Excerpt provided below:
Query string improperly formatted for API REST call to wikidata

I am building a Wikidata helper by using an action. When I say “list all cats”, this is how the GPT formulates the REST HTTP endpoint call:

[debug] Calling HTTP endpoint
{
“domain”: “query.wikidata.org”,
“method”: “get”,
“path”: “/query”,
“operation”: “GetQueryResult”,
“operation_hash”: “0377bd9dafa61ec388091f01fba3b83fdb5cdfc9”,
“is_consequential”: false,
“params”: {
“query”: “SELECT ?cat ?catLabel WHERE {\n ?cat wdt:P31 wd:Q146 .\n SERVICE wikibase:label { bd:serviceParam wikibase:language "[AUTO_LANGUAGE],en". }\n}”
}
}

The query is not formulated correctly. If you do a select on the SELECT string by first removing \n and then removing the \ in front of ", this SELECT string works in:

https://query.wikidata.org/

Here is the corrected SPARQL string that I’d like to be the query value:

SELECT ?cat ?catLabel WHERE {?cat wdt:P31 wd:Q146 . SERVICE wikibase:label { bd:serviceParam wikibase:language “[AUTO_LANGUAGE],en”. }}

I removed the \n and the \ in front of ". If you copy and paste this into the query service URL, it works correctly.

I tried multiple ways of getting the GPT to fix this string in Instructions, but failed.

Any ideas on how to proceed? The good news is that the Wikidata helper does a great job at formulating the SPARQL text as long as I do not create an action. But an action would allow us to see the results of the query and not just the SPARQL query.

Have you tried instructing the model to not include newline characters in the sparql string?

Yes I tried that but it ignored the instruction. Perhaps I can rephrase but so far no luck

The two options I see are this,

  1. Continue revising the instructions. The model is generating some formatted text for the SPARQL, most likely because that’s how it appears in most of the training data it has been exposed to. One possible way to rectify this is by including a one-shot to few-shot example of the construction of a properly formatted query in your instructions with a note that the query will be sent as a parameter in a REST API call.
  2. Create a workaround. On a computer you control (e.g. not query.wikidata.org) set up essentially an API proxy relay. The computer you control accepts the query however it is created by the model, rectifies it into something which will be accepted by the endpoint, makes the request, receives the response and forwards it back to the model. It’s an extra hop in the chain but shouldn’t add too much latency overall, plus it gives you a lot more control and let’s you do things like cache API calls, etc if the response is unlikely to change in realtime.

The key thing you need to understand is that the models are stochastic, you cannot guarantee they will always correctly follow specific instructions, so it is very useful (and often necessary) to construct backstops to ensure the models cannot screw up too badly.

In time, eventually, that may change and they may get to the point where we can absolutely rely on their unfailing adherence to our instructions, but that’s not today.

Really good detailed comments. I am continuing to do #1. I tried one shot, but maybe more than one is a good approach. I am getting GPT-4 usage cap messages, so have to wait a couple of hours to continue testing.

#2 is curious and I follow your logic, but unsure how to go about this proxy relay.

We need more guidance from OpenAI on Actions. Or maybe I have not read enough of what they have in the way of documentation.
End of Excerpt provided.
Dataset extract below:
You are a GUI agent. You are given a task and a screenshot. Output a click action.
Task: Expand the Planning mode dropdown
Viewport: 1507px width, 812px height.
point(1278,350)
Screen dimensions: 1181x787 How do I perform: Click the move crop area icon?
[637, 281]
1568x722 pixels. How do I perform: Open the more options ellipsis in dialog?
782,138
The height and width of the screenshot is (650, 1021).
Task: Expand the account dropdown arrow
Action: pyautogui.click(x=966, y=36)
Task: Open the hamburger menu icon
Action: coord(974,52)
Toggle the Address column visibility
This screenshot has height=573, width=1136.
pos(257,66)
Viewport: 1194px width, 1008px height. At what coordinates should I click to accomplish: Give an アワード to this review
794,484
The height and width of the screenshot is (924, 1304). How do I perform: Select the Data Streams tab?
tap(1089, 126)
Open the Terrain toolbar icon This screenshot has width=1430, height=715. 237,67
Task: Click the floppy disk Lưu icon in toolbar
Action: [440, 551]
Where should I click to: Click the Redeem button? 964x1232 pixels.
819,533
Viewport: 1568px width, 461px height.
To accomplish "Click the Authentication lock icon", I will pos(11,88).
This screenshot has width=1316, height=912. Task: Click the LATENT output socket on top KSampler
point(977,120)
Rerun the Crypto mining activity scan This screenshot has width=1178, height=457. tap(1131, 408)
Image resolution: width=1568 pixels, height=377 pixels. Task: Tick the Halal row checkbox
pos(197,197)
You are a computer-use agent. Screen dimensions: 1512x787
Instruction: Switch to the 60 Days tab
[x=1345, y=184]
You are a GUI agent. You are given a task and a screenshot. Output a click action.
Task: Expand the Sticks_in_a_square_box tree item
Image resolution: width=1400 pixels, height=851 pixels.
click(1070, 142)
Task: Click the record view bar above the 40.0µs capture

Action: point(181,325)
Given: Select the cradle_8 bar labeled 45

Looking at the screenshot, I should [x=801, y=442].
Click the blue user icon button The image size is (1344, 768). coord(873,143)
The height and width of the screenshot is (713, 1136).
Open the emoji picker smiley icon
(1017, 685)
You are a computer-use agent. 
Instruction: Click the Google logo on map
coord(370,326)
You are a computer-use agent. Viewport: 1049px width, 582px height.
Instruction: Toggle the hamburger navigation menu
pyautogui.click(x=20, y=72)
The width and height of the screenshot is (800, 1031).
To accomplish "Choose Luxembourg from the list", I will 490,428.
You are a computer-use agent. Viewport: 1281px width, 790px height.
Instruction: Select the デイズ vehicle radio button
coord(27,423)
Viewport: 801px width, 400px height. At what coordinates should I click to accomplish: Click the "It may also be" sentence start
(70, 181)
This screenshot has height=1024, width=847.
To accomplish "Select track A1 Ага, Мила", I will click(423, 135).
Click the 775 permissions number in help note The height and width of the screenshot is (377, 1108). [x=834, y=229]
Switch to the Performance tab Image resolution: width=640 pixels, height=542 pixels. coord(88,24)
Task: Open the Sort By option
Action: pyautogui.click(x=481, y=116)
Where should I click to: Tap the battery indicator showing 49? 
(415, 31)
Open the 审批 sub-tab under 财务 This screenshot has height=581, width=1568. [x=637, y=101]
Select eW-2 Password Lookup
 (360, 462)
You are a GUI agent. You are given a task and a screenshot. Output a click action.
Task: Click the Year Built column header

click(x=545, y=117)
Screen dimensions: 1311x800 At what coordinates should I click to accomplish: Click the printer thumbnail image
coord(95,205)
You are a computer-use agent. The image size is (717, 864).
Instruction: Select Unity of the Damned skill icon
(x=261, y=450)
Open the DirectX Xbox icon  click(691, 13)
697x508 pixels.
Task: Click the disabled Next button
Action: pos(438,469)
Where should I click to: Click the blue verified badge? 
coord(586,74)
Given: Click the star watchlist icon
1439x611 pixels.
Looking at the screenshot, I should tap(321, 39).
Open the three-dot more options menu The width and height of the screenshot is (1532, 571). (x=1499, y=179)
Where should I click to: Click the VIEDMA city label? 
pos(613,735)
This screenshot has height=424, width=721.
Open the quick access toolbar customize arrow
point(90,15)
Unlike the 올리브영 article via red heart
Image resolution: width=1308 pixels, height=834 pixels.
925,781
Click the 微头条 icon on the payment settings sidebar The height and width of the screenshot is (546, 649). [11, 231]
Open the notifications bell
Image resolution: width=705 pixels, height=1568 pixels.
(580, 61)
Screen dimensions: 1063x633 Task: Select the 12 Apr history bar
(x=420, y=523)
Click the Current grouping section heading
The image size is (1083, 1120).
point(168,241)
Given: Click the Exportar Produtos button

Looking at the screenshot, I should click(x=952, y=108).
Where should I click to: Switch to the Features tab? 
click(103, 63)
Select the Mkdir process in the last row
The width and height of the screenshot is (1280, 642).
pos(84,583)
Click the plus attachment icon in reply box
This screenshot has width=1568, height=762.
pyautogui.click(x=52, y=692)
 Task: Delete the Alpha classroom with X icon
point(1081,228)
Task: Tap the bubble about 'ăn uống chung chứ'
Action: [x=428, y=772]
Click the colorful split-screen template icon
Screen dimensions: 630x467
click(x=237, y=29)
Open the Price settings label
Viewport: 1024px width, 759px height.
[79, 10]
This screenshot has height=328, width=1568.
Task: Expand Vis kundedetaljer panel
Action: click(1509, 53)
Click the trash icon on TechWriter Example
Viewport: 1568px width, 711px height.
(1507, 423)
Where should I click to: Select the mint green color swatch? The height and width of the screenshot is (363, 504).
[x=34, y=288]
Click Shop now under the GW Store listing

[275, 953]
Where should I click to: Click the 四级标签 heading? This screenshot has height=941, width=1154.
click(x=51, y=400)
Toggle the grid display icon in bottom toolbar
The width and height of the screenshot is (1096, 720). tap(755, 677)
End of Dataset extract.
Exercise details =>
Print the part of the Wikidata query thread from "https://query.wikidata.org/" to "the SPARQL query.", reproducing it word for word.

Result below =>
https://query.wikidata.org/

Here is the corrected SPARQL string that I’d like to be the query value:

SELECT ?cat ?catLabel WHERE {?cat wdt:P31 wd:Q146 . SERVICE wikibase:label { bd:serviceParam wikibase:language “[AUTO_LANGUAGE],en”. }}

I removed the \n and the \ in front of ". If you copy and paste this into the query service URL, it works correctly.

I tried multiple ways of getting the GPT to fix this string in Instructions, but failed.

Any ideas on how to proceed? The good news is that the Wikidata helper does a great job at formulating the SPARQL text as long as I do not create an action. But an action would allow us to see the results of the query and not just the SPARQL query.